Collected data

BEGIN

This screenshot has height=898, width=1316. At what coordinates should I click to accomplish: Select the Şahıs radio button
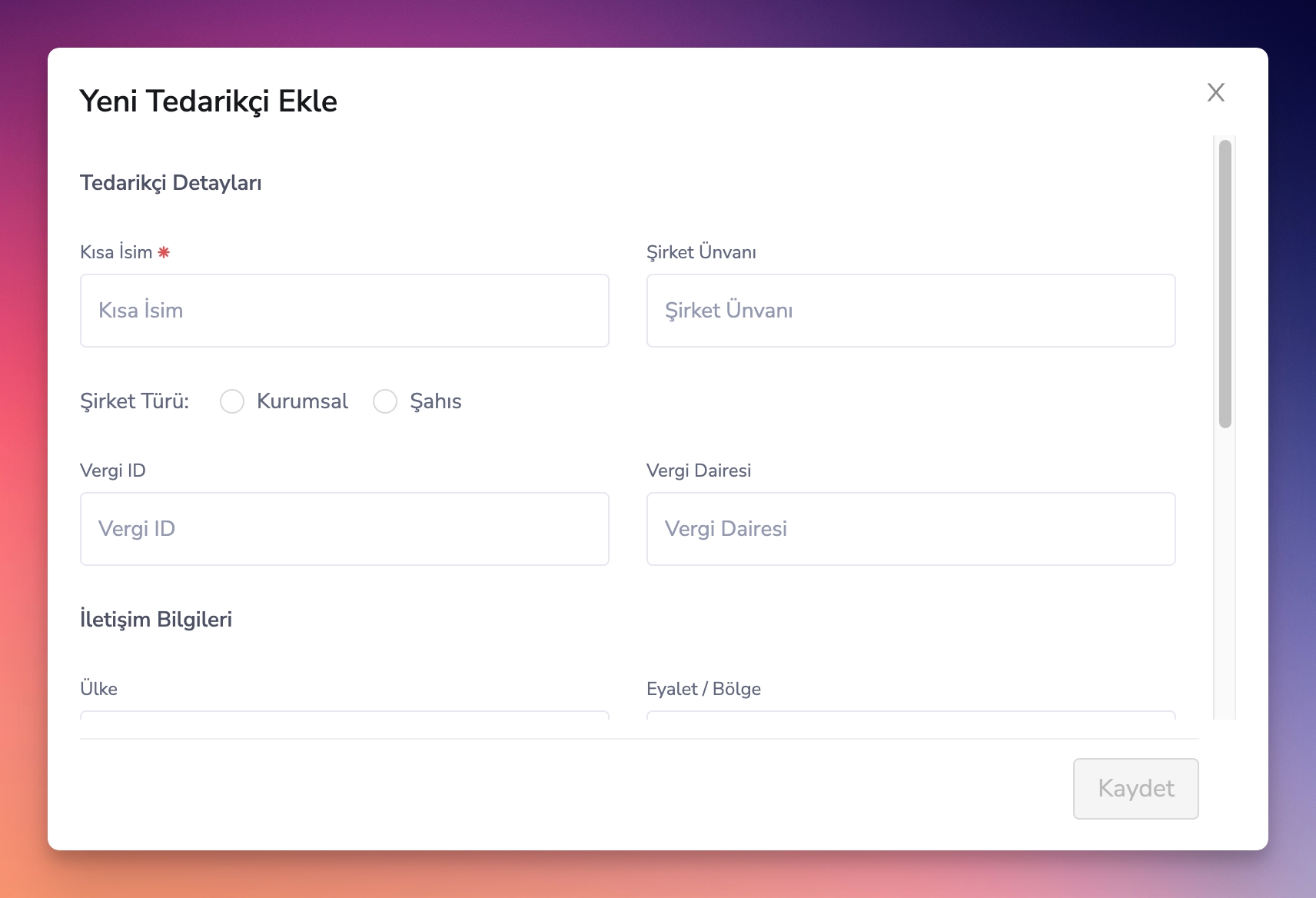tap(385, 401)
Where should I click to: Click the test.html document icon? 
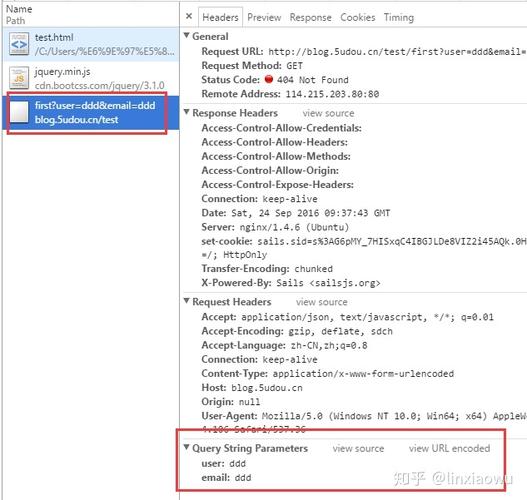[x=19, y=44]
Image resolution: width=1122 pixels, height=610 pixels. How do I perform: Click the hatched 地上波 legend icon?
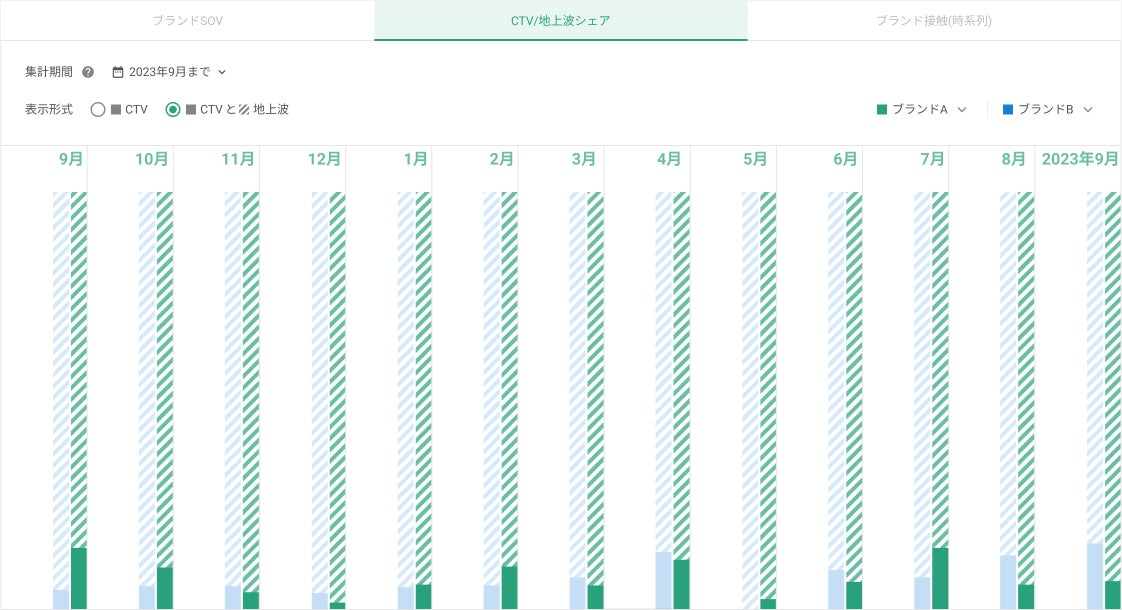(x=244, y=110)
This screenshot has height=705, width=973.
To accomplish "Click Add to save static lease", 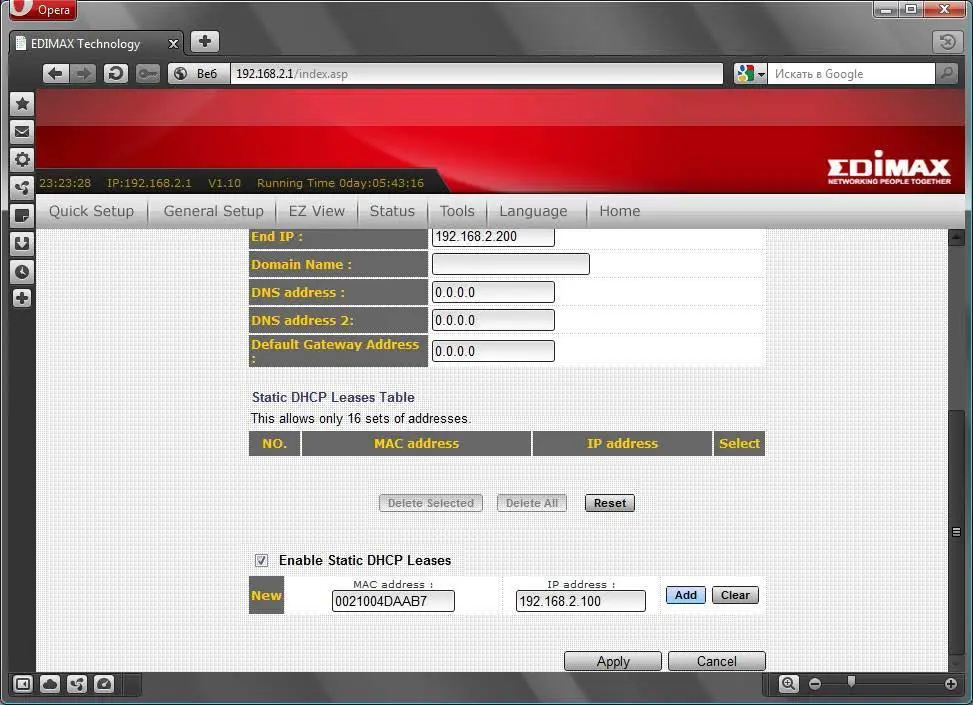I will click(685, 595).
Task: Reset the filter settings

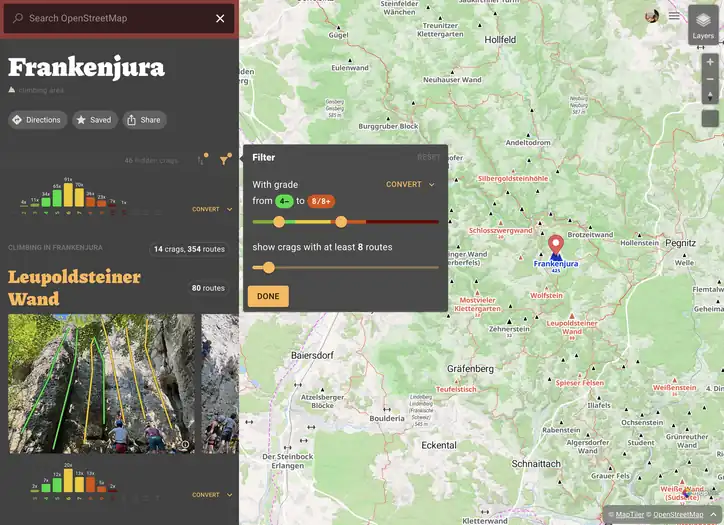Action: click(x=427, y=157)
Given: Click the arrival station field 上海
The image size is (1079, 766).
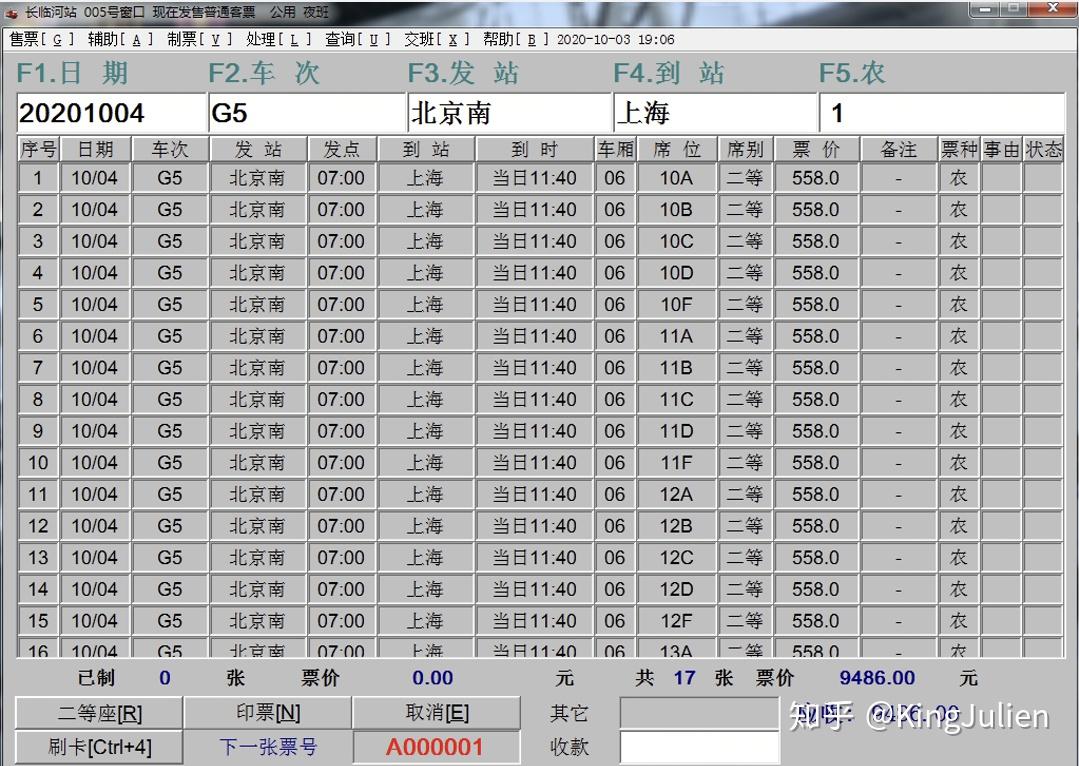Looking at the screenshot, I should [715, 113].
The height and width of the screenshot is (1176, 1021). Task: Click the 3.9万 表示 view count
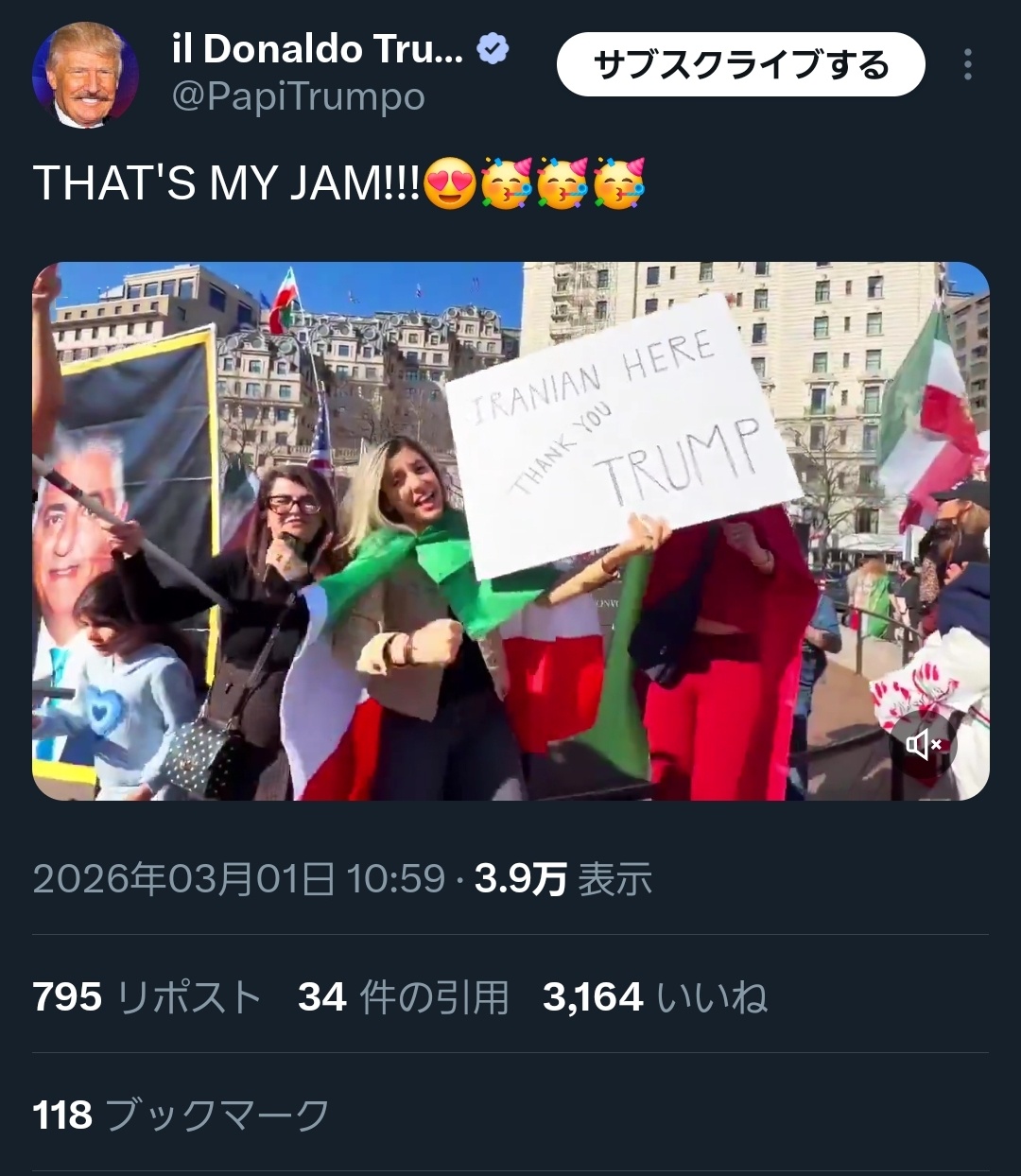(563, 879)

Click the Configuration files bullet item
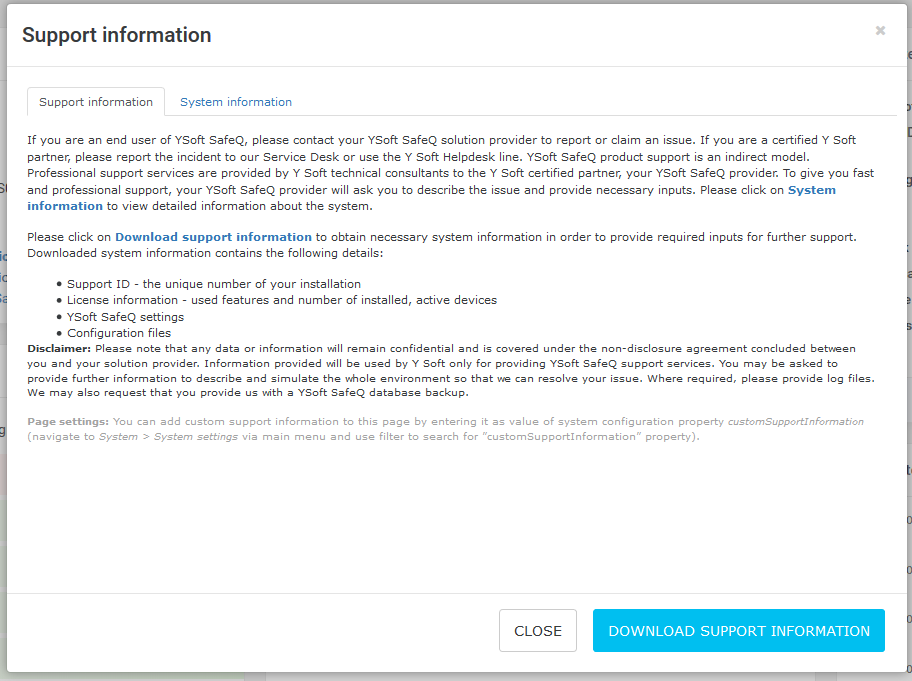(x=119, y=333)
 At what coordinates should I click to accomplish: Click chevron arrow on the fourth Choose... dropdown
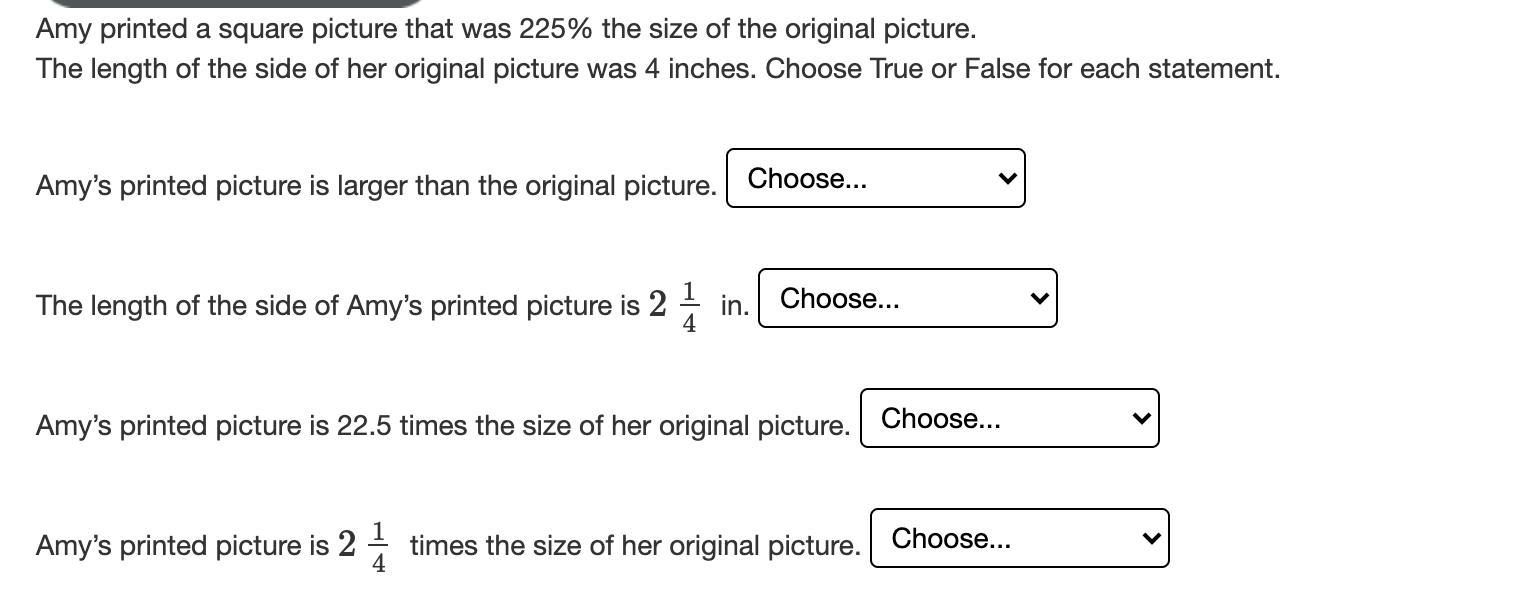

END

◆ WHAT TO WORK ON ◆
Your copy must hold exactly the lines from the one with "The image size is (1079, 766)." to the end of the records above, both included, and no pictures.

◆ RESULT OF THIS TASK ◆
The image size is (1079, 766).
Looking at the screenshot, I should [715, 113].
The height and width of the screenshot is (1176, 1021). Task: Click the 3.9万 表示 view count
(563, 879)

Click the Configuration files bullet item
(x=119, y=333)
 At what coordinates should I click to accomplish: Click chevron arrow on the fourth Choose... dropdown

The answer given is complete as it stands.